• [Aim of the task]: In this exercise, the entries below include pictures. Repeat exactly the lines from the line with "This screenshot has height=194, width=344." to the line with "the DS30 30-day", including both, but without the pictures.

• [Provided data]:

━━━━━━━━━━━━━━━━

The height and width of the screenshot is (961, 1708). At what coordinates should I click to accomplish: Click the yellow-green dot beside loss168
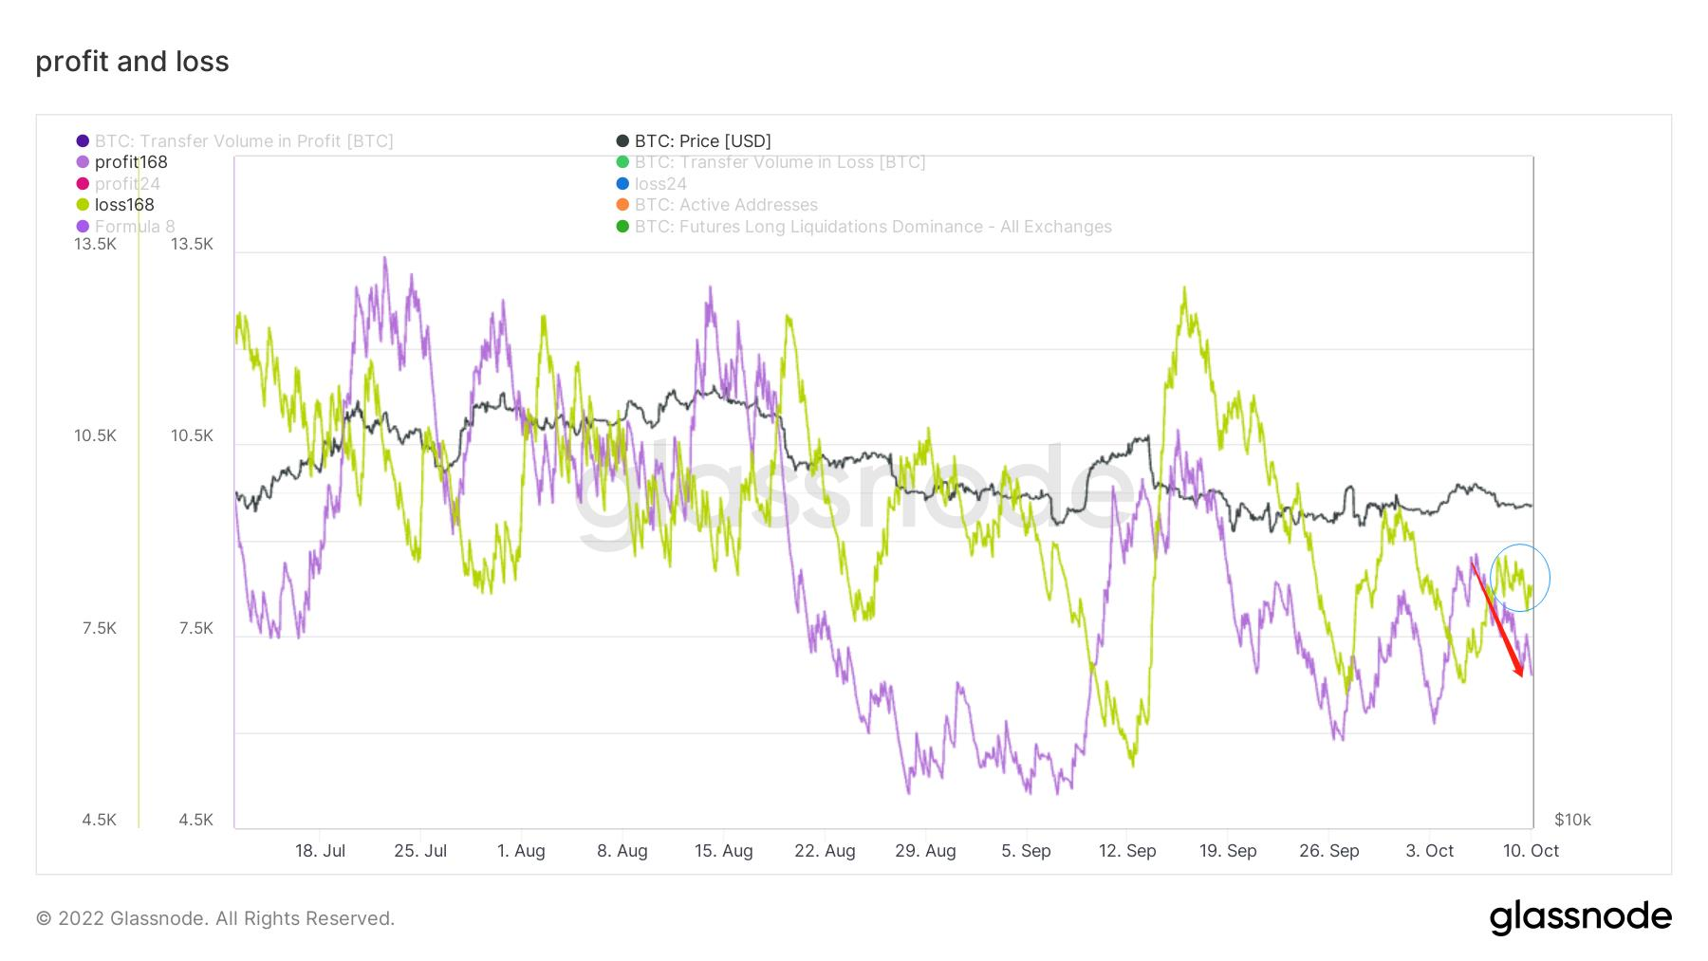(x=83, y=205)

━━━━━━━━━━━━━━━━

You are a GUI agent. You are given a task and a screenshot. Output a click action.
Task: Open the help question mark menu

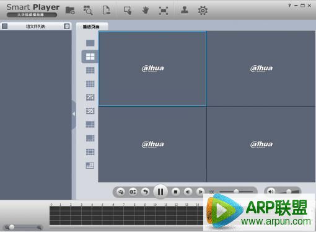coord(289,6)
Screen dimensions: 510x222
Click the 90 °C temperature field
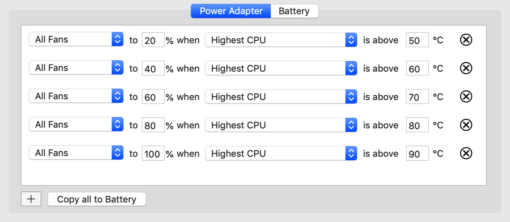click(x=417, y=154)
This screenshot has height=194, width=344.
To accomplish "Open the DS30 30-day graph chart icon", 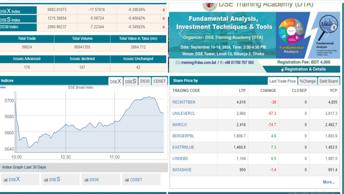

━━━━━━━━━━━━━━━━

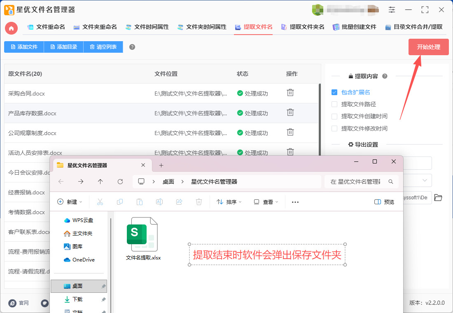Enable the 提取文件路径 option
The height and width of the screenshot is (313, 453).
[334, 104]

━━━━━━━━━━━━━━━━

• [Task solution]:
This screenshot has height=194, width=344.
To accomplish "Open the DS30 30-day graph chart icon", 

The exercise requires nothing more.